National Key Laboratory of Fundamental Science on Synthetic Vision, Sichuan University, Chengdu 610065, China.
National Key Laboratory of Air Traffic Control Automation System Technology, Sichuan University, Chengdu 610065, China.
Sensors (Basel). 2019 Feb 7;19(3):679. doi: 10.3390/s19030679.

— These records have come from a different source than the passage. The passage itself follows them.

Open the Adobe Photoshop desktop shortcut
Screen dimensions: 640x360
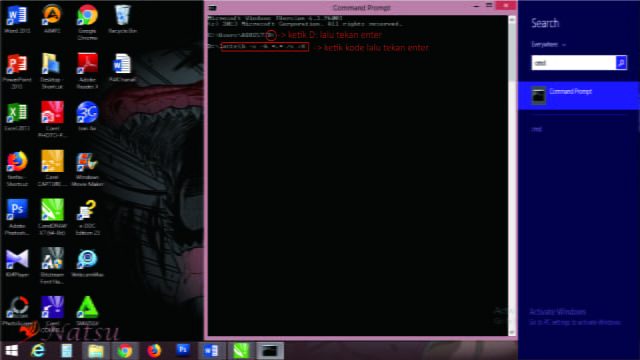pos(17,217)
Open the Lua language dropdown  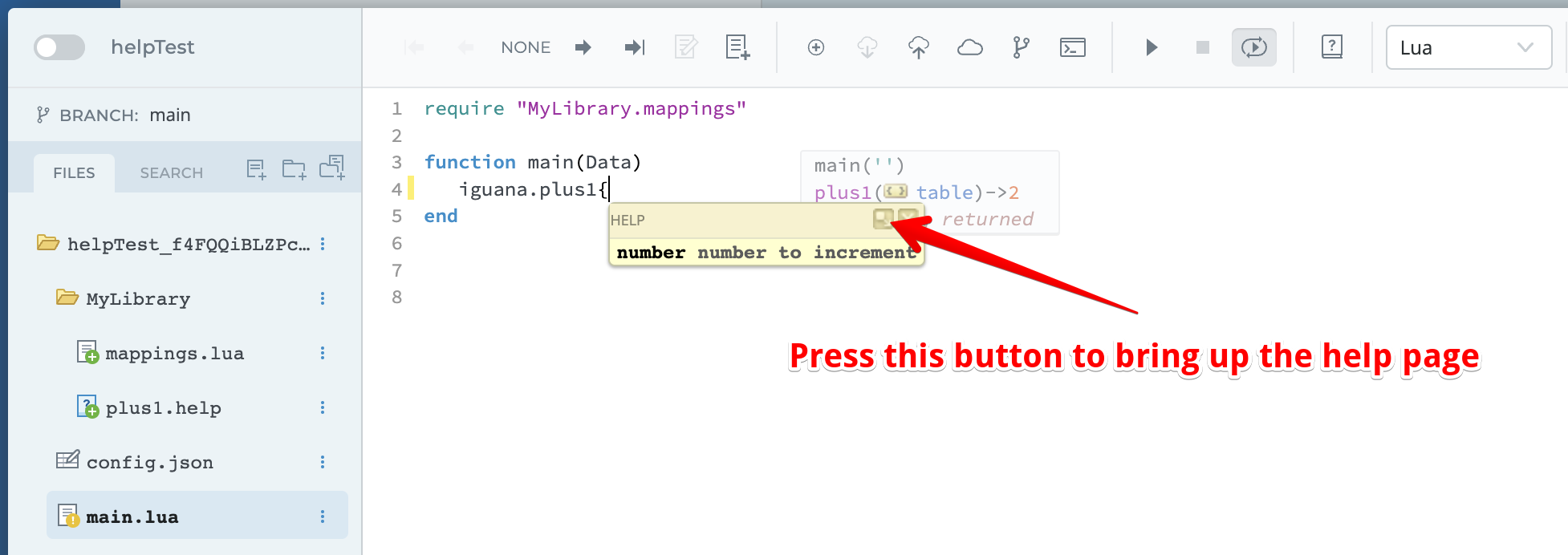click(1468, 47)
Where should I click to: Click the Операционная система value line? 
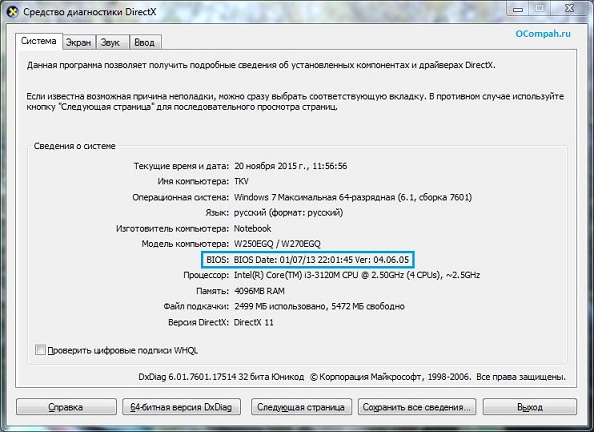pos(353,197)
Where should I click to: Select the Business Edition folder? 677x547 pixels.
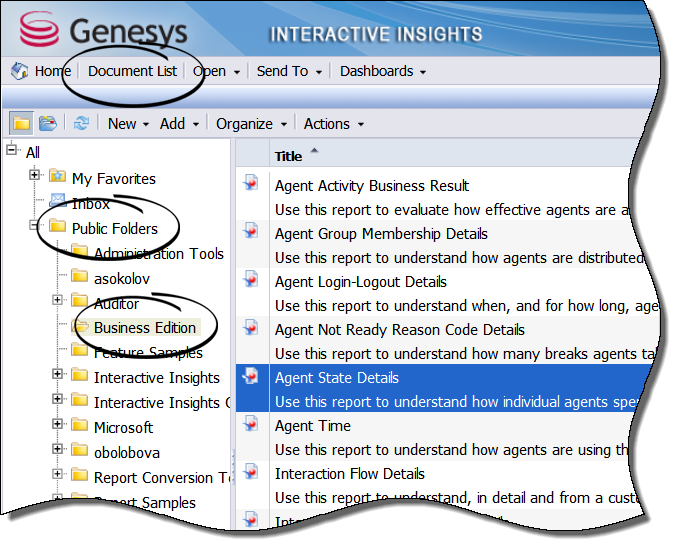coord(144,328)
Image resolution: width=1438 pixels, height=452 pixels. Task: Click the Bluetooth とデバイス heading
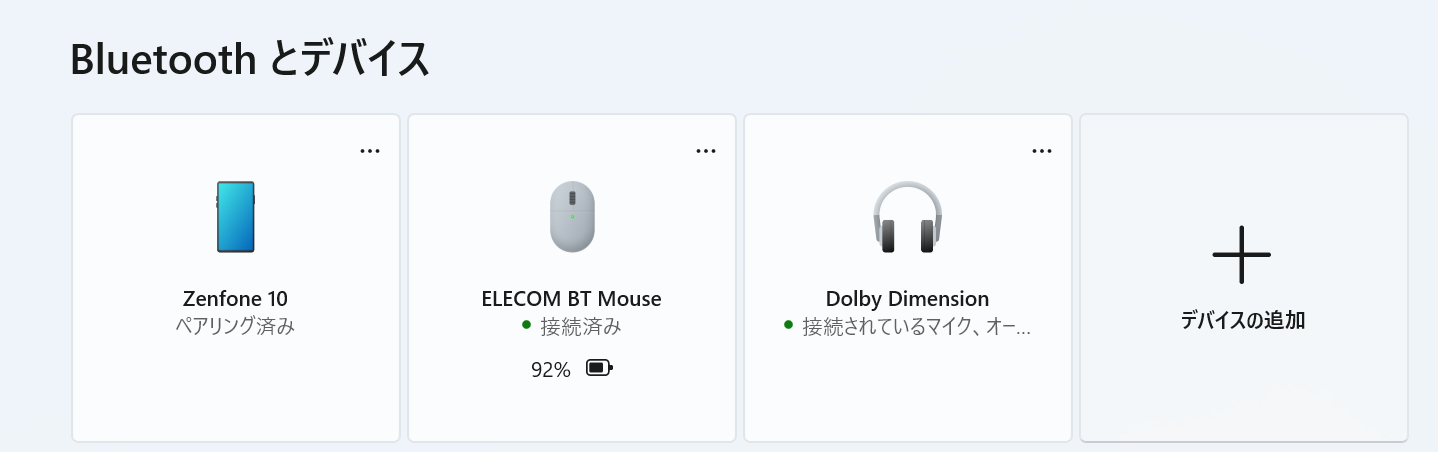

In order to obtain real-time controlling dynamics in air traffic system, a framework is proposed to introduce and process air traffic control (ATC) speech via radiotelephony communication. An automatic speech recognition (ASR) and controlling instruction understanding (CIU)-based pipeline is designed to convert the ATC speech into ATC related elements, i.e., controlling intent and parameters. A correction procedure is also proposed to improve the reliability of the information obtained by the proposed framework. In the ASR model, acoustic model (AM), pronunciation model (PM), and phoneme- and word-based language model (LM) are proposed to unify multilingual ASR into one model. In this work, based on their tasks, the AM and PM are defined as speech recognition and machine translation problems respectively. Two-dimensional convolution and average-pooling layers are designed to solve special challenges of ASR in ATC. An encoder⁻decoder architecture-based neural network is proposed to translate phoneme labels into word labels, which achieves the purpose of ASR. In the CIU model, a recurrent neural network-based joint model is proposed to detect the controlling intent and label the controlling parameters, in which the two tasks are solved in one network to enhance the performance with each other based on ATC communication rules. The ATC speech is now converted into ATC related elements by the proposed ASR and CIU model. To further improve the accuracy of the sensing framework, a correction procedure is proposed to revise minor mistakes in ASR decoding results based on the flight information, such as flight plan, ADS-B. The proposed models are trained using real operating data and applied to a civil aviation airport in China to evaluate their performance. Experimental results show that the proposed framework can obtain real-time controlling dynamics with high performance, only 4% word-error rate. Meanwhile, the decoding efficiency can also meet the requirement of real-time applications, i.e., an average 0.147 real time factor. With the proposed framework and obtained traffic dynamics, current ATC applications can be accomplished with higher accuracy. In addition, the proposed ASR pipeline has high reusability, which allows us to apply it to other controlling scenes and languages with minor changes.
为了在航空交通系统中获得实时控制动态,本文提出了一种通过无线电通信引入和处理空中交通管制(ATC)语音的框架。设计了一个基于自动语音识别(ASR)和控制指令理解(CIU)的管道,将 ATC 语音转换为与 ATC 相关的元素,即控制意图和参数。还提出了一种校正程序来提高所提出框架获得的信息的可靠性。在 ASR 模型中,提出了声学模型(AM)、发音模型(PM)和基于音素和单词的语言模型(LM),将多语言 ASR 统一到一个模型中。在这项工作中,根据其任务,将 AM 和 PM 分别定义为语音识别和机器翻译问题。二维卷积和平均池化层被设计用于解决 ATC 中 ASR 的特殊挑战。提出了一种基于编码器-解码器架构的神经网络,将音素标签转换为单词标签,从而实现 ASR 的目的。在 CIU 模型中,提出了一种基于循环神经网络的联合模型来检测控制意图并标记控制参数,其中两个任务在一个网络中解决,以根据 ATC 通信规则相互增强性能。通过所提出的 ASR 和 CIU 模型,将 ATC 语音转换为与 ATC 相关的元素。为了进一步提高感知框架的准确性,提出了一种校正程序,根据飞行计划、ADS-B 等飞行信息,修正 ASR 解码结果中的小错误。使用真实运行数据对所提出的模型进行训练,并将其应用于中国的一个民用机场来评估其性能。实验结果表明,所提出的框架可以以高性能获得实时控制动态,仅 4%的单词错误率。同时,解码效率也可以满足实时应用的要求,即平均 0.147 实时因子。使用所提出的框架和获得的交通动态,可以以更高的精度完成当前的 ATC 应用。此外,所提出的 ASR 管道具有很高的可重用性,允许我们对其他控制场景和语言进行少量更改后应用它。